- 更新日 : 2023年11月7日
年末調整のときに記載する住所は住民票の住所でよい?
年末調整の書類には、住所を記載する欄が設けられており、提出の際は正しく書かなければなりません。原則として記入する住所は、年末調整の翌年1月1日に住民票をおいている住所です。実際に住んでいる住所と住民票をおいている住所が異なる場合、年末調整の時期をはさんで引っ越しを行った場合などには、特に間違えないように注意する必要があります。
目次
年末調整のときに記載する住所は?住民票の住所?
何かの書類に住所を書く場合、一般的にはそのときに住んでいる住所地を記入します。しかし年末調整の書類への住所の書き方は少し特殊なため、注意する必要があります。
年末調整の書類に住所を書くときは、原則として翌年1月1日に住民票をおいている住所地を記入します。
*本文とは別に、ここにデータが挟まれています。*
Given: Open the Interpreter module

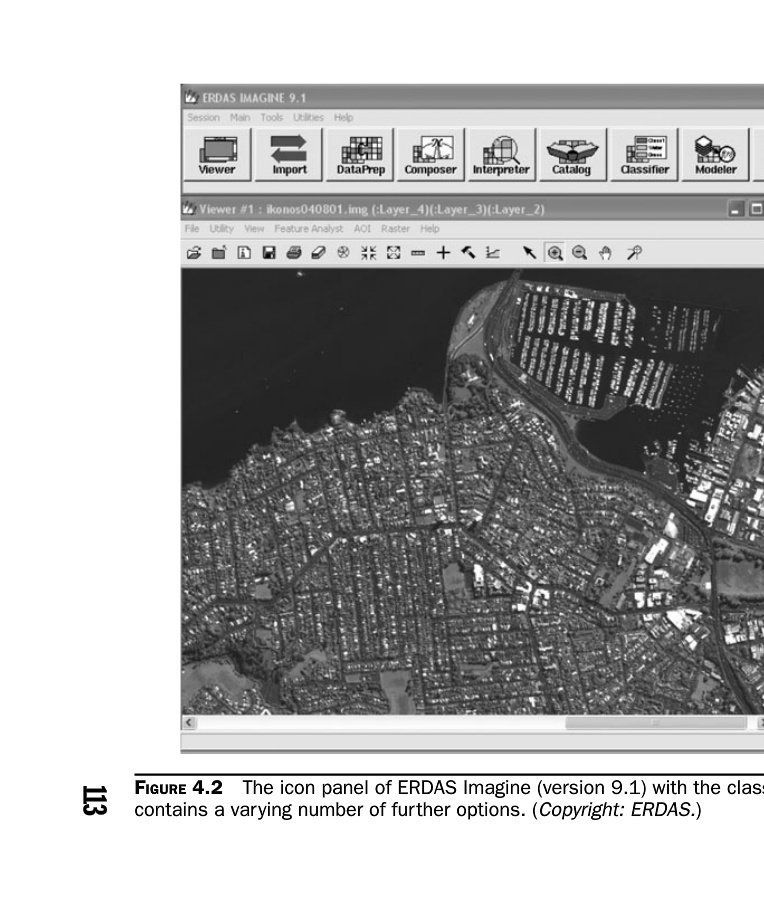Looking at the screenshot, I should pyautogui.click(x=501, y=154).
ポイントは、いつの時点の、どのような住所地か、という点です。
年末調整の書類に記入する住所のポイント
- いつの時点か:年末調整後の1月1日時点
- どのような住所地か:住民票がある住所地
なぜ年末調整で提出する書類には、ほかの書類のように現時点で住んでいる住所地を書かないのかというと、記入した内容の使われ方が違うためです。
ほかの書類の記載住所は、本人確認や電話、メールでの連絡ができなくなった場合の連絡手段を確保するために用いるのに対して、年末調整時における記載住所は、住民税を課税するために使用されます。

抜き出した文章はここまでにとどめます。